[Data extracted from a collection]
========

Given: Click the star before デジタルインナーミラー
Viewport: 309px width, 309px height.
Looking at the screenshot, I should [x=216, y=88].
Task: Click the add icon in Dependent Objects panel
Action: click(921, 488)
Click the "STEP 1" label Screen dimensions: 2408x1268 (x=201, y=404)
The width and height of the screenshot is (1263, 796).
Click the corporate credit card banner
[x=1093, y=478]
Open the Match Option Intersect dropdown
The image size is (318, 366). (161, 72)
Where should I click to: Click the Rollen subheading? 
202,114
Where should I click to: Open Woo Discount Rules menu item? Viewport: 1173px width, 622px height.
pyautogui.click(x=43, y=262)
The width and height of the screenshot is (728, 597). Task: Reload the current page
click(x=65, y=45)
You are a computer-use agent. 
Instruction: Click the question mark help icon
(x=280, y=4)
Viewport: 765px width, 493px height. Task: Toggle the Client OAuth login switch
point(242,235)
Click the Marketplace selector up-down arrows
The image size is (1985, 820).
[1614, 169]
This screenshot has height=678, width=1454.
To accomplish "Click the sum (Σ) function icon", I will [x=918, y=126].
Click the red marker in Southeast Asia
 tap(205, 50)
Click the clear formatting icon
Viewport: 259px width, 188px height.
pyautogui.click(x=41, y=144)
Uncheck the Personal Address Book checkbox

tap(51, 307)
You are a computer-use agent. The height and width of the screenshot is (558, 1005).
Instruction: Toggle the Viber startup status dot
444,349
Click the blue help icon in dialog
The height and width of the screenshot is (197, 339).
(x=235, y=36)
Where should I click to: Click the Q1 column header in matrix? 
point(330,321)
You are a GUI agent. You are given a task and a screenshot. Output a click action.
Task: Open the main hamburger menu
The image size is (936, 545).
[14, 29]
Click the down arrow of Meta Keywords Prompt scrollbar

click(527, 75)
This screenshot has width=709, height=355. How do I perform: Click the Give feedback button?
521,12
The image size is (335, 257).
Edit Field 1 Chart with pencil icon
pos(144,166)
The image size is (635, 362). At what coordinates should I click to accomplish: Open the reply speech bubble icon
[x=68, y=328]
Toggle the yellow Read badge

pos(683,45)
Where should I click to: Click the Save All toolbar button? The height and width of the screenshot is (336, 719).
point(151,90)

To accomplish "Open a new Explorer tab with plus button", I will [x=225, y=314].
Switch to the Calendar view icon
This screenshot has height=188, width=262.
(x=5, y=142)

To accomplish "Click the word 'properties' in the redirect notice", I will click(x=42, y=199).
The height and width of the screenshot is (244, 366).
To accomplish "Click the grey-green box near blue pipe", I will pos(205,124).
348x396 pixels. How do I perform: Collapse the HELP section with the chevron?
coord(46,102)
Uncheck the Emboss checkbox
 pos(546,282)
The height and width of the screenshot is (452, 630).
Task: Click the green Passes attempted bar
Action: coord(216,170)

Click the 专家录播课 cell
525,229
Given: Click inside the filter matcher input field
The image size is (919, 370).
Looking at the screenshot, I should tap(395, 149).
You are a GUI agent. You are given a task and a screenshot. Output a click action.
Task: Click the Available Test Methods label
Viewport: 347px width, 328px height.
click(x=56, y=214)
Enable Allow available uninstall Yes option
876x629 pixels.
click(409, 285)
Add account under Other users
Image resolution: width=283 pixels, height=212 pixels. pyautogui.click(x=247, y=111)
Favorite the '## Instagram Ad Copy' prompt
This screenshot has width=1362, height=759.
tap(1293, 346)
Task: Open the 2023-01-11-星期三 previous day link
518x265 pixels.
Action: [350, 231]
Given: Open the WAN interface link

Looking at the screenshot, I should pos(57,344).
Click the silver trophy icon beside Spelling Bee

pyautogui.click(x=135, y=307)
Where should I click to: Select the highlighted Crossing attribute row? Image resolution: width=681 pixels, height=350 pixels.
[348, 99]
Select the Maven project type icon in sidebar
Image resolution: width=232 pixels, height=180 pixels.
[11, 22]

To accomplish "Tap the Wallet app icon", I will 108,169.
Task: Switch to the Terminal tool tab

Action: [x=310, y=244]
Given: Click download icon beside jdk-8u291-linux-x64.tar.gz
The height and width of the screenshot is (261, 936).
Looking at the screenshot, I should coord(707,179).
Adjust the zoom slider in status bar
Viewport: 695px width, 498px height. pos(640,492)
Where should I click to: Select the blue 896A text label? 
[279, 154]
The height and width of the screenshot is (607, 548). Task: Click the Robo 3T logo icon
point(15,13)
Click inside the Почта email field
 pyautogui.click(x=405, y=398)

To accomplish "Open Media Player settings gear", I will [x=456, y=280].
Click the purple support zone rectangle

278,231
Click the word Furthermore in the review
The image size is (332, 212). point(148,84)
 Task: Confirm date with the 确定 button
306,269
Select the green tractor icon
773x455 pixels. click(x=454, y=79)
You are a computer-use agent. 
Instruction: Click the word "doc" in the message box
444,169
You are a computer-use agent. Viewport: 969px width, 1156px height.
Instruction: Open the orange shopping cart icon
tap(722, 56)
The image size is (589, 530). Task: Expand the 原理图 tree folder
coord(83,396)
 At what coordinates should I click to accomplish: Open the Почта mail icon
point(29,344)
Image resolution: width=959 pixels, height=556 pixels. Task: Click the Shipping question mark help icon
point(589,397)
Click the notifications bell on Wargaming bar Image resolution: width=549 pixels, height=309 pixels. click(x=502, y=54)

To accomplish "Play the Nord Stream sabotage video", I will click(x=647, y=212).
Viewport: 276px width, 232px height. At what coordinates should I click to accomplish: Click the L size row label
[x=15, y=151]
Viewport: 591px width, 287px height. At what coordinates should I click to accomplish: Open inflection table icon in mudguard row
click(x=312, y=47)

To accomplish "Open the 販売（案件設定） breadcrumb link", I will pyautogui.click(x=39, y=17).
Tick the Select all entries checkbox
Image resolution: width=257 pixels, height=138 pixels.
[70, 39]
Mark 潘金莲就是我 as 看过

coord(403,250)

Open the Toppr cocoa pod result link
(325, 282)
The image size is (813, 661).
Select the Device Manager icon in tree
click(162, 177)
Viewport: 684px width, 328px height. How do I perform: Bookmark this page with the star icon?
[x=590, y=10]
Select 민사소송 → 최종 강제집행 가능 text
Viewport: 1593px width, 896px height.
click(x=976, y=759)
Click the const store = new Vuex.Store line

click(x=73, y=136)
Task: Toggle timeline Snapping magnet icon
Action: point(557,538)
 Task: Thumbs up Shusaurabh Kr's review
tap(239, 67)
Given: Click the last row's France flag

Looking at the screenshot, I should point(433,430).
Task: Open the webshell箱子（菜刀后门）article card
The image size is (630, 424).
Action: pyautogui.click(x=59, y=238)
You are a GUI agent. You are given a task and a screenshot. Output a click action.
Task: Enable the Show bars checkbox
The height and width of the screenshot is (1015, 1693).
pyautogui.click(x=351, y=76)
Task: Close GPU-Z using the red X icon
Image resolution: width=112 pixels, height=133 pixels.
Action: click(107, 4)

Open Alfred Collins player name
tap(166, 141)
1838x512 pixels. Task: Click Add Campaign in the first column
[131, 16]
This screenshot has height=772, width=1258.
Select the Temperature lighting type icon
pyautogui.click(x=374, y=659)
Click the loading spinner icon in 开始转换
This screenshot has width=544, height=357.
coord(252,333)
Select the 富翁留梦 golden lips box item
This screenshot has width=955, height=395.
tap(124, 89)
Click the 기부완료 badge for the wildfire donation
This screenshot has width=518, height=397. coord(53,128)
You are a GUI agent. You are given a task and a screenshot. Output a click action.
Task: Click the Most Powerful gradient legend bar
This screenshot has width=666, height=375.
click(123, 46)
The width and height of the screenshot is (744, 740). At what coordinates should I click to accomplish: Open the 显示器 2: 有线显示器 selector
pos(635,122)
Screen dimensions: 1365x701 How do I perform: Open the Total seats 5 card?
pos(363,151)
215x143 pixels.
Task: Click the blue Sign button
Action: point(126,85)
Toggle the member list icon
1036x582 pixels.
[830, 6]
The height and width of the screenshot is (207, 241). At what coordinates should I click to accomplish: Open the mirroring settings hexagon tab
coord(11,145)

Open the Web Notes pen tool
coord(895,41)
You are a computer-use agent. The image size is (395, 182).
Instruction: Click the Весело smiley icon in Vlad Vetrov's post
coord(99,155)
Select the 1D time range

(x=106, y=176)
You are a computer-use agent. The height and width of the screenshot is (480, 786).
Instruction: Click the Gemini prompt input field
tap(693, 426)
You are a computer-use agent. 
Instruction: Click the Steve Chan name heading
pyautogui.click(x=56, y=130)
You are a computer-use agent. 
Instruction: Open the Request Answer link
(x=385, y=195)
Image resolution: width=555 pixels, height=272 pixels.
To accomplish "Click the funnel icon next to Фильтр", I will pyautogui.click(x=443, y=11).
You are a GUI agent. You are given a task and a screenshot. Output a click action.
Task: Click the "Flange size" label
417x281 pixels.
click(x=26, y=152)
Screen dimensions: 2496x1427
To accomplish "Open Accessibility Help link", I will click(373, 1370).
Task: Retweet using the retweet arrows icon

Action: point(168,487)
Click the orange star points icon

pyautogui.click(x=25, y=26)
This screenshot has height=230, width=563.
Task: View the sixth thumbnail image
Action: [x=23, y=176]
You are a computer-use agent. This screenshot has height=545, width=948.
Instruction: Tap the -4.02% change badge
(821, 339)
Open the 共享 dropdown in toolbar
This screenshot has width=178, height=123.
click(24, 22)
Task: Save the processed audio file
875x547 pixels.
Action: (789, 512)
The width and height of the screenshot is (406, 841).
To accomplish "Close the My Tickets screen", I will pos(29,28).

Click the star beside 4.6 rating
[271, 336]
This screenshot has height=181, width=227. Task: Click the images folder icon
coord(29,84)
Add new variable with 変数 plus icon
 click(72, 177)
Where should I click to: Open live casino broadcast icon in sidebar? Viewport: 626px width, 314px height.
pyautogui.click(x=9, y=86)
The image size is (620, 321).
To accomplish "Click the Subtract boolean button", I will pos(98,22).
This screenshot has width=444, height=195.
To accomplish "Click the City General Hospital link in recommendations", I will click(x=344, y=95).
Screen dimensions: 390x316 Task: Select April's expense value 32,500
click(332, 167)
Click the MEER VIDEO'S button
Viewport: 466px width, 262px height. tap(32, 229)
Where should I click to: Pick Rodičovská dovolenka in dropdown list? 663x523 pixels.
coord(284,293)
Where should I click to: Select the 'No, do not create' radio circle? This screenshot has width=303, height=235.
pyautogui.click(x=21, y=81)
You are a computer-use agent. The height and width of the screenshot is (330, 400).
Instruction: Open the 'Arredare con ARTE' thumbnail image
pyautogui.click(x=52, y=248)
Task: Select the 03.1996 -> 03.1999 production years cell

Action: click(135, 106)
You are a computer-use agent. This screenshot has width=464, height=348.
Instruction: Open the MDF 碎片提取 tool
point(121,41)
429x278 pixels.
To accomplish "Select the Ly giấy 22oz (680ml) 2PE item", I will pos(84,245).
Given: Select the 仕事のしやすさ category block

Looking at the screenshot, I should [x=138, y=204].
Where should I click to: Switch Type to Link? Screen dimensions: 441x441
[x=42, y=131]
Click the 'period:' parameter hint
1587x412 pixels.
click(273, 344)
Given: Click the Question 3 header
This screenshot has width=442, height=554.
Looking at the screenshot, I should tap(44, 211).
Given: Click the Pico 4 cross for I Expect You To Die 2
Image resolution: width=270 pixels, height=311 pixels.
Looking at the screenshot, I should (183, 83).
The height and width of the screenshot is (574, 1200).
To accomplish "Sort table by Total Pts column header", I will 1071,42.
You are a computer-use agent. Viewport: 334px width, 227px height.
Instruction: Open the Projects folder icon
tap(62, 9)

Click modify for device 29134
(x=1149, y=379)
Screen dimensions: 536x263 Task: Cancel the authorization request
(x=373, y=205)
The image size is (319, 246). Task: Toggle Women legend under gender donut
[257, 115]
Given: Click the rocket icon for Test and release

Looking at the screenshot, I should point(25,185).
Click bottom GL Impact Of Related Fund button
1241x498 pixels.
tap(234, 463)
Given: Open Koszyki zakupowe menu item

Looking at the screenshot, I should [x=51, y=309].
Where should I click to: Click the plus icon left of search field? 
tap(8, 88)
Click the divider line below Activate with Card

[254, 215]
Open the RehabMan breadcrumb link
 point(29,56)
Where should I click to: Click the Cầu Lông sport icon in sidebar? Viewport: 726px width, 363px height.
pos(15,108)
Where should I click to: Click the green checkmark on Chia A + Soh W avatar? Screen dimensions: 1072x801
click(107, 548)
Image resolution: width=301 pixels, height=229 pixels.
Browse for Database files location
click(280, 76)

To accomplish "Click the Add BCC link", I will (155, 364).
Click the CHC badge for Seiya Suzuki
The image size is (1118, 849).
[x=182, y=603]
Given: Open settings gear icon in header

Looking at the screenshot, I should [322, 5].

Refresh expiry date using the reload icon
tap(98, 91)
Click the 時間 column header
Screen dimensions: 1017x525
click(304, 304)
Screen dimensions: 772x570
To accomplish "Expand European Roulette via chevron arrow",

========

Aim of the task:
Respond with only the number of lines in the records that include the word "computer".

The completed task:
12